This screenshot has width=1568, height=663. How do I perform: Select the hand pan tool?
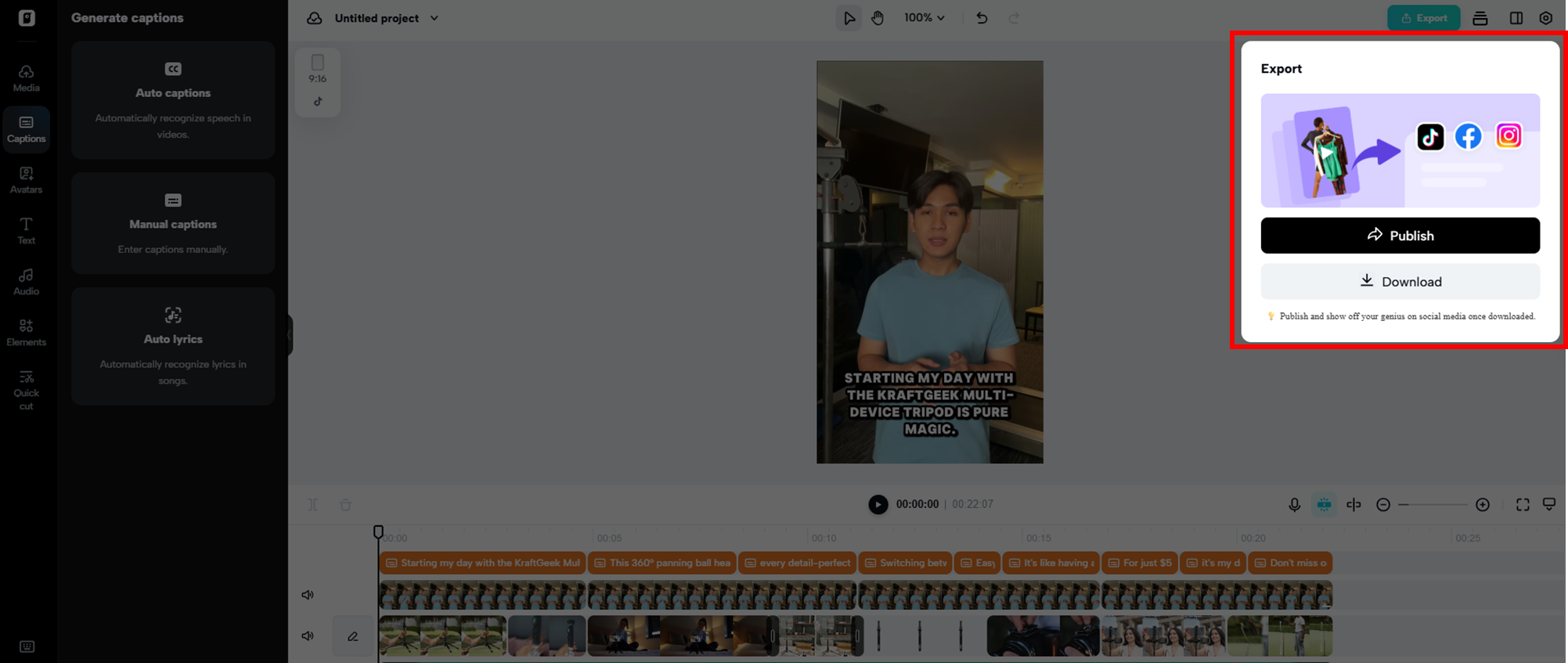click(878, 18)
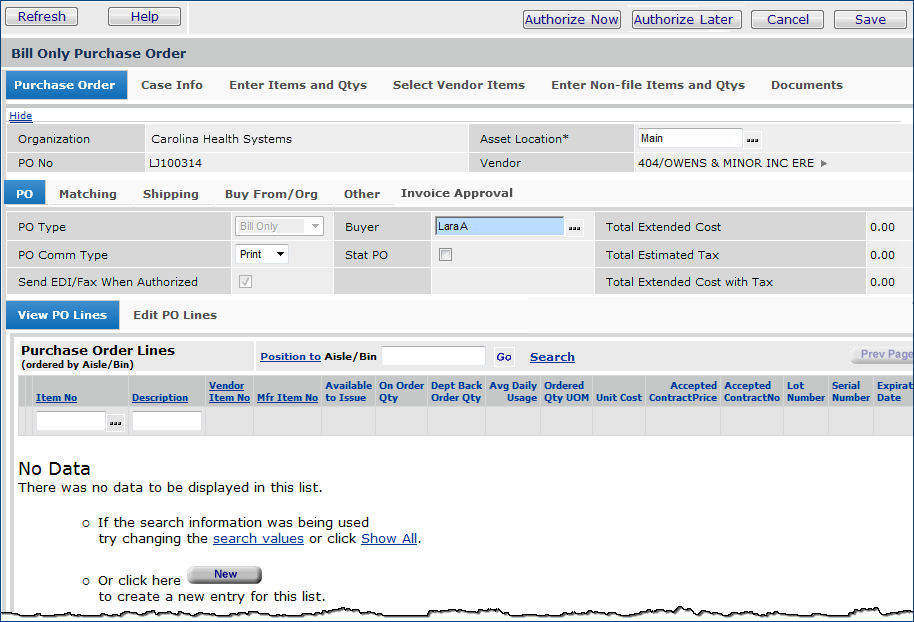Sort by the Description column header
Image resolution: width=914 pixels, height=622 pixels.
(160, 398)
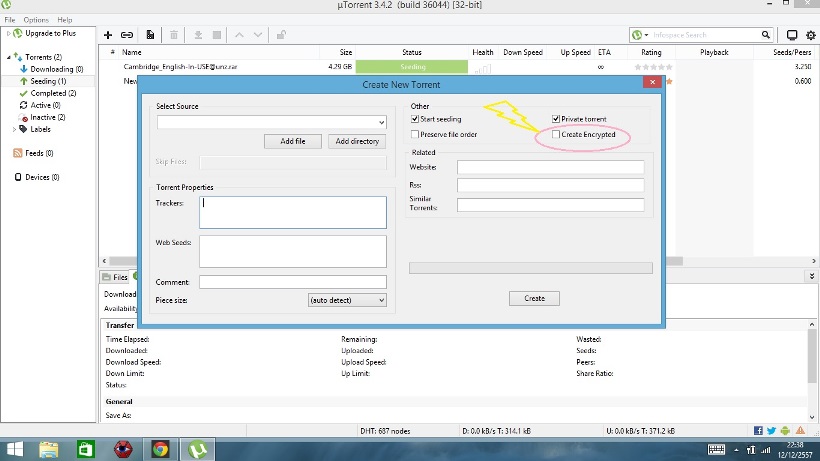
Task: Uncheck the Start seeding checkbox
Action: [416, 119]
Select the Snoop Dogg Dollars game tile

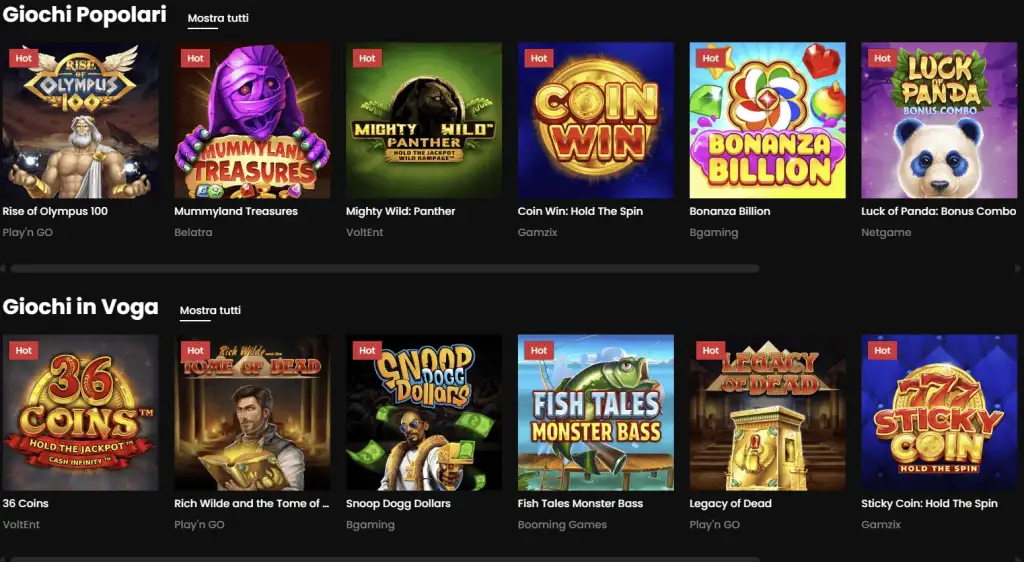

____________________

• [Requirements] Pull the text from all four entries above word for word, and leave the pictures out.

• [Response for this exercise]
This screenshot has width=1568, height=663. How do I perform: Select the hand pan tool?
click(878, 18)
Sort by the Description column header
Image resolution: width=914 pixels, height=622 pixels.
(160, 398)
Task: Uncheck the Start seeding checkbox
Action: [416, 119]
Select the Snoop Dogg Dollars game tile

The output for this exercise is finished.